Kisah Steven van de Velde
Saat ini di Change.org terdapat petisi yang telah mengumpulkan 20 ribu tanda tangan hingga 4 Juli untuk mengecualikan pemain voli pantai Belanda Steven van de Velde dari Olimpiade Paris yang akan digelar pada 26 Juli hingga 11 Agustus. Steven van de Velde, dua puluh sembilan tahun, dijatuhi hukuman penjara di Inggris pada tahun 2016 karena pelecehan seksual terhadap anak di bawah umur. Dan kita dapat memperluas topik ini ke banyak atlet lain yang, meskipun ada tuduhan pencemaran nama baik dan hukuman pidana, terus berkompetisi, atau melatih, sementara korban mereka tidak hanya harus meninggalkan olahraga yang mereka sukai tetapi juga harus menjalani hukuman lebih sering daripada para penyiksa mereka. Untuk mendapatkan ide, bacalah buku Herd Impunity karya Daniela Simonetti.
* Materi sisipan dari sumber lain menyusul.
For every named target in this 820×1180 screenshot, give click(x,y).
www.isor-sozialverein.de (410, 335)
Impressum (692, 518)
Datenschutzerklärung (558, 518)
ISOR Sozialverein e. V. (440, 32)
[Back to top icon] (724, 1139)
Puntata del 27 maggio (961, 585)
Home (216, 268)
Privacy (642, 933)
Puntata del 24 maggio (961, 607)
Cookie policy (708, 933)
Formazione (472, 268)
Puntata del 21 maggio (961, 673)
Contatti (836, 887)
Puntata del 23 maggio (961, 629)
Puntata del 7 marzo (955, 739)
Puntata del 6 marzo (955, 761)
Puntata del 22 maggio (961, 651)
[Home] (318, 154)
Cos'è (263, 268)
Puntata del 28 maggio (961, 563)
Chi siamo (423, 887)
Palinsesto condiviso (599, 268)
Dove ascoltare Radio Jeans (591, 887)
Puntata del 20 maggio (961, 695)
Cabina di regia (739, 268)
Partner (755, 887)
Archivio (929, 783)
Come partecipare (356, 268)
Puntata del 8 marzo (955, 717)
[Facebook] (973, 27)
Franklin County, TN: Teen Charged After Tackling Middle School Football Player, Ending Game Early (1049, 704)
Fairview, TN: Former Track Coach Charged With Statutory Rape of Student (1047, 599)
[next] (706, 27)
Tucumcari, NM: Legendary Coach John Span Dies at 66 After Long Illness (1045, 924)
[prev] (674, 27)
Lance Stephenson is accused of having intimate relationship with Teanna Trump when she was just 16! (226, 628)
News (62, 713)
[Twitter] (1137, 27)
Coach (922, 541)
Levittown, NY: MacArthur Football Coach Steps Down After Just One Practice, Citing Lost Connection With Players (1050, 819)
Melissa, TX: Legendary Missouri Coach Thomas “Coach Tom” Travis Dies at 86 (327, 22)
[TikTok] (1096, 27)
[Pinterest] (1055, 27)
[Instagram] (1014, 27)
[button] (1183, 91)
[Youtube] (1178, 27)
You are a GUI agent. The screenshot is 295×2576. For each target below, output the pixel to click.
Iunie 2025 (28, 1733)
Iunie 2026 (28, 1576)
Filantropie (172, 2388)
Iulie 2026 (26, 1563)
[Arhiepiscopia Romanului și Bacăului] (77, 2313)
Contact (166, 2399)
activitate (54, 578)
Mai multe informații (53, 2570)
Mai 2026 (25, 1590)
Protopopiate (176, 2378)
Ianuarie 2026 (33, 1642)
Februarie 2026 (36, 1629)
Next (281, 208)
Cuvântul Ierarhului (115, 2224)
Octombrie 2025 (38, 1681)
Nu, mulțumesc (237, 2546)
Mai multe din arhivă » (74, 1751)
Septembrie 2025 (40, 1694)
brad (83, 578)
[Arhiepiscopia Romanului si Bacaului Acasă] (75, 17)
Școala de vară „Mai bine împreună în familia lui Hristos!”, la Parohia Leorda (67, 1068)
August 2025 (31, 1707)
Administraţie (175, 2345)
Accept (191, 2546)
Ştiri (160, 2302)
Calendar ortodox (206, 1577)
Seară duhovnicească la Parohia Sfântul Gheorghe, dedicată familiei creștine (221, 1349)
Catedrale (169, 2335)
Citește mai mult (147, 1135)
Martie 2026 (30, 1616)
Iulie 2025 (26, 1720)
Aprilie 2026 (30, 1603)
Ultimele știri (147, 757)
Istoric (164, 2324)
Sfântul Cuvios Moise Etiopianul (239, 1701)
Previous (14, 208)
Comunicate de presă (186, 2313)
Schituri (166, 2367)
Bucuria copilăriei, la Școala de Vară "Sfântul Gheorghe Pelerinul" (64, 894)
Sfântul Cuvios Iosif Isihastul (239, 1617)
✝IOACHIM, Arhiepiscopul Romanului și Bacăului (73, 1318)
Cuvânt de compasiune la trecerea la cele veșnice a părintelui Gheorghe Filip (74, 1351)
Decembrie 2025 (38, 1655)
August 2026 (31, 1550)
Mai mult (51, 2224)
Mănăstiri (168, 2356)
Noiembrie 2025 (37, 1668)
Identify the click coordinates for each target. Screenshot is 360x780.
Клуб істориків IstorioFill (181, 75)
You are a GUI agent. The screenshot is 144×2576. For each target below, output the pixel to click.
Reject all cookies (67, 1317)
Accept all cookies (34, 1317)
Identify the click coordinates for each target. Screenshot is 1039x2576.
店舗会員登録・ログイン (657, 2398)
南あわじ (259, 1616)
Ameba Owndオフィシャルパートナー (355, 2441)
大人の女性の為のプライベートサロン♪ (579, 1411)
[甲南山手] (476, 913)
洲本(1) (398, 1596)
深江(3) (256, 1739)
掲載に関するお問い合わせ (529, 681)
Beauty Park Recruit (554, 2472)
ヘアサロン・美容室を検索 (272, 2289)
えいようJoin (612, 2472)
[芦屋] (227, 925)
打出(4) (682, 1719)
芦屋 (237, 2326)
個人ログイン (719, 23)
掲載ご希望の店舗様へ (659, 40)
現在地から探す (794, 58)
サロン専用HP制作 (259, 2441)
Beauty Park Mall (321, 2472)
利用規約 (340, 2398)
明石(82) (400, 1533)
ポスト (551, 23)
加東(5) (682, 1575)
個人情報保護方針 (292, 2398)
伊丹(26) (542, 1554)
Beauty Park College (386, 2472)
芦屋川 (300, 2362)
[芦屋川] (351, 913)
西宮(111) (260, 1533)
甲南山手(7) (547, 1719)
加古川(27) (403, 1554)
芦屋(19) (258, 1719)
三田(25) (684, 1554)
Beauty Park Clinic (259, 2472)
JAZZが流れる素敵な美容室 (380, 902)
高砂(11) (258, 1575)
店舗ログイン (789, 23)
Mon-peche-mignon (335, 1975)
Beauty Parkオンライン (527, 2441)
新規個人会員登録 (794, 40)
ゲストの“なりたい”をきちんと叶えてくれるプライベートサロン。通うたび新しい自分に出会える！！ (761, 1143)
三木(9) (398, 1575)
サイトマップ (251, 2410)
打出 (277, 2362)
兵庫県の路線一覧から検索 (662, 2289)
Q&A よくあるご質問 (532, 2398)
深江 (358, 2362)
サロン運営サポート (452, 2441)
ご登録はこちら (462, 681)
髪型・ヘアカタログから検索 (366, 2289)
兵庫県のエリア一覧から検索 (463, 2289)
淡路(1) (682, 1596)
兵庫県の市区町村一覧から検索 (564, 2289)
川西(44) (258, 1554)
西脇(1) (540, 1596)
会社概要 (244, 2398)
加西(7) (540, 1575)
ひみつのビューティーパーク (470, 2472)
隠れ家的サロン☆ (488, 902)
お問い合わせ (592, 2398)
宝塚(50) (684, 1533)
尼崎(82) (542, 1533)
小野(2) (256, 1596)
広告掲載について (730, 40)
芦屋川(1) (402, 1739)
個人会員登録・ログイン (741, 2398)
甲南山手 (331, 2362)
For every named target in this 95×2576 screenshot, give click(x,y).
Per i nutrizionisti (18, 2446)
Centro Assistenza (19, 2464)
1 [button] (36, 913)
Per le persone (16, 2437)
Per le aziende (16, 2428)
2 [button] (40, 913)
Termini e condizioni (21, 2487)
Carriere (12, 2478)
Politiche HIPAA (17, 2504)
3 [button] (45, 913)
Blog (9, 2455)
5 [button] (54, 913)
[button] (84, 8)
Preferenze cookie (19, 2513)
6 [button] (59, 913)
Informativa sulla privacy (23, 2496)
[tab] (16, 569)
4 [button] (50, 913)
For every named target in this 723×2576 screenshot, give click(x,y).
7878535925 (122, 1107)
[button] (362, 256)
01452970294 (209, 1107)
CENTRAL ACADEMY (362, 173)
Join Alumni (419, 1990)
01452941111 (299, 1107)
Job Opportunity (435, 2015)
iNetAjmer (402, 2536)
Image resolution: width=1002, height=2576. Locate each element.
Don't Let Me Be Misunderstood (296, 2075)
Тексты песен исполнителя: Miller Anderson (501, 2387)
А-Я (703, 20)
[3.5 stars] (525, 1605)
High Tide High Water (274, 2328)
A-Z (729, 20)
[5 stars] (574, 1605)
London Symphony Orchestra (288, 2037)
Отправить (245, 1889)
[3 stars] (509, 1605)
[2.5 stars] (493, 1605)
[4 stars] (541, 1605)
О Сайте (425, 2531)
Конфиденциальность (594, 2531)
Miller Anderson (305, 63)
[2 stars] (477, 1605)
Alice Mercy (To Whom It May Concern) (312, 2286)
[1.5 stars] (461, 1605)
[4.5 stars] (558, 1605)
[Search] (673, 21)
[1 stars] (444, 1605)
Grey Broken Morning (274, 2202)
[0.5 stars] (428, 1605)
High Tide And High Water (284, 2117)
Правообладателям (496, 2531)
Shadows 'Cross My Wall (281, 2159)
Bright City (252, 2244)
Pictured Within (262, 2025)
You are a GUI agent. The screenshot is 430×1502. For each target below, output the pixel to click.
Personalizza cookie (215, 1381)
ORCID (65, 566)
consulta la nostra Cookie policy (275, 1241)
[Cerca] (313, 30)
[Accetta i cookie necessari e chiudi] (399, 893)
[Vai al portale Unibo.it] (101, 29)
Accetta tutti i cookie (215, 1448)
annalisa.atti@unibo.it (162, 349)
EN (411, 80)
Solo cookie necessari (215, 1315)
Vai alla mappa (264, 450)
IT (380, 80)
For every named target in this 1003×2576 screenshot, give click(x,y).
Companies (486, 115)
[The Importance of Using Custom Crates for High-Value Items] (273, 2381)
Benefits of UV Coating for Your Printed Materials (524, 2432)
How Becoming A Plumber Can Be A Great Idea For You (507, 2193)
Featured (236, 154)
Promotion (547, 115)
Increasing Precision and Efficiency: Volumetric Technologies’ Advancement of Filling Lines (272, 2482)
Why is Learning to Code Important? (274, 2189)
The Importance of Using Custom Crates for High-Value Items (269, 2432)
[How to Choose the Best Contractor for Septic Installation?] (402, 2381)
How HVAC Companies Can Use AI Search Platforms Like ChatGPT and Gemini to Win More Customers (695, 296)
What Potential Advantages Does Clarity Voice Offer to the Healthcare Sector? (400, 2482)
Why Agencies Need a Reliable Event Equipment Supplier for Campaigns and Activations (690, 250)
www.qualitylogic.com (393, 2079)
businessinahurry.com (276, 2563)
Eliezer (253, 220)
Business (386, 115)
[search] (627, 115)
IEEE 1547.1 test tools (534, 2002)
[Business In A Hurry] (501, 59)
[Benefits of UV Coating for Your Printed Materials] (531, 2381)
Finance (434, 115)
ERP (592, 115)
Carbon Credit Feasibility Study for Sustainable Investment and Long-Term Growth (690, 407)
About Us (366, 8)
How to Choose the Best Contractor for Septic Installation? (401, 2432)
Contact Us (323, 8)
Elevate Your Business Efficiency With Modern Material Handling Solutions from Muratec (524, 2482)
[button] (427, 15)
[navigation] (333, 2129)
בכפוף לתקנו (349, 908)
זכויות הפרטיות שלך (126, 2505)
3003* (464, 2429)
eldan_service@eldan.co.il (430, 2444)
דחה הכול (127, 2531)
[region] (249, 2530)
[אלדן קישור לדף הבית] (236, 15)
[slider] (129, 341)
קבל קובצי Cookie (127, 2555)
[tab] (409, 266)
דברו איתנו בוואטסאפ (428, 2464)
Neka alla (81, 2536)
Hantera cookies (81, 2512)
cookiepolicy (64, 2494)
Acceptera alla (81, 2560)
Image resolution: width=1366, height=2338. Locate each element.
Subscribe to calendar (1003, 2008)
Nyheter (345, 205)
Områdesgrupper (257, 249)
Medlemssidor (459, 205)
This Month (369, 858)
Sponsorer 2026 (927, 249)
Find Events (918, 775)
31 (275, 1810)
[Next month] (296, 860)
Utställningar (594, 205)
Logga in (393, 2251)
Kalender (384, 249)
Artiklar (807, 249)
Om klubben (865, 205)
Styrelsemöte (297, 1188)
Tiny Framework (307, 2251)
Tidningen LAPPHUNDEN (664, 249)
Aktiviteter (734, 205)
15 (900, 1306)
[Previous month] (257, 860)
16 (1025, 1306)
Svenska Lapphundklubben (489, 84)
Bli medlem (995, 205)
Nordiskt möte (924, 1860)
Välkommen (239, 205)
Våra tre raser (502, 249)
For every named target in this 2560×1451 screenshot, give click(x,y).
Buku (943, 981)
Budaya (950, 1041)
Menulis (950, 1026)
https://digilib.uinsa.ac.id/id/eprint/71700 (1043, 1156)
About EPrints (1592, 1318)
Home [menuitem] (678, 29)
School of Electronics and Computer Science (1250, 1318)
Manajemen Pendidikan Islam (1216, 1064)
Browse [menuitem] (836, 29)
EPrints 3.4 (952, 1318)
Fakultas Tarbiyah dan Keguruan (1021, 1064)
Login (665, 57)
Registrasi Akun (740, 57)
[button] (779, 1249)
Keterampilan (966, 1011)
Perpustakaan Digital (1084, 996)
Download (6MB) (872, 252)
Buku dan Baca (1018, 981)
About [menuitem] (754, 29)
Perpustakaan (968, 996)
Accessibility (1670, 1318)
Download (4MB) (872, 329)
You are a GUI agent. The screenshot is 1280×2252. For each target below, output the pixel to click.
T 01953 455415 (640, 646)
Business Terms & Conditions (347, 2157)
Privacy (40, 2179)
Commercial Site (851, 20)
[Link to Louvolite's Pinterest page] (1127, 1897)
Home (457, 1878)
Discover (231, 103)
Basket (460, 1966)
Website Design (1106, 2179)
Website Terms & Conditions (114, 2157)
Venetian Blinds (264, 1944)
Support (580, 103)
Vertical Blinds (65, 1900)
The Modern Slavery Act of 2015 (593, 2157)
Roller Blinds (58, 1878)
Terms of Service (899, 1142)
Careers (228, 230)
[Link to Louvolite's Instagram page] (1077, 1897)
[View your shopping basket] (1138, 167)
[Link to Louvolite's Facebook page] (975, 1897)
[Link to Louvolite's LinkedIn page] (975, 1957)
Seks, kebohongan dan keheningan dalam dunia olahraga atau, jika Anda suka, dengarkan podcast No Coach, sebuah proyek oleh Daniela Simonetti dan ChangeTheGame, dengan suara rekan kerja dan presenter televisi Alessia Tarquinio. Ini adalah persoalan yang tidak bisa kita abaikan, yang tidak ingin kita tolerir, dan yang harus ditangani terlebih dahulu oleh institusi olahraga, jika tidak maka mereka tidak akan punya kredibilitas dalam hal lainnya.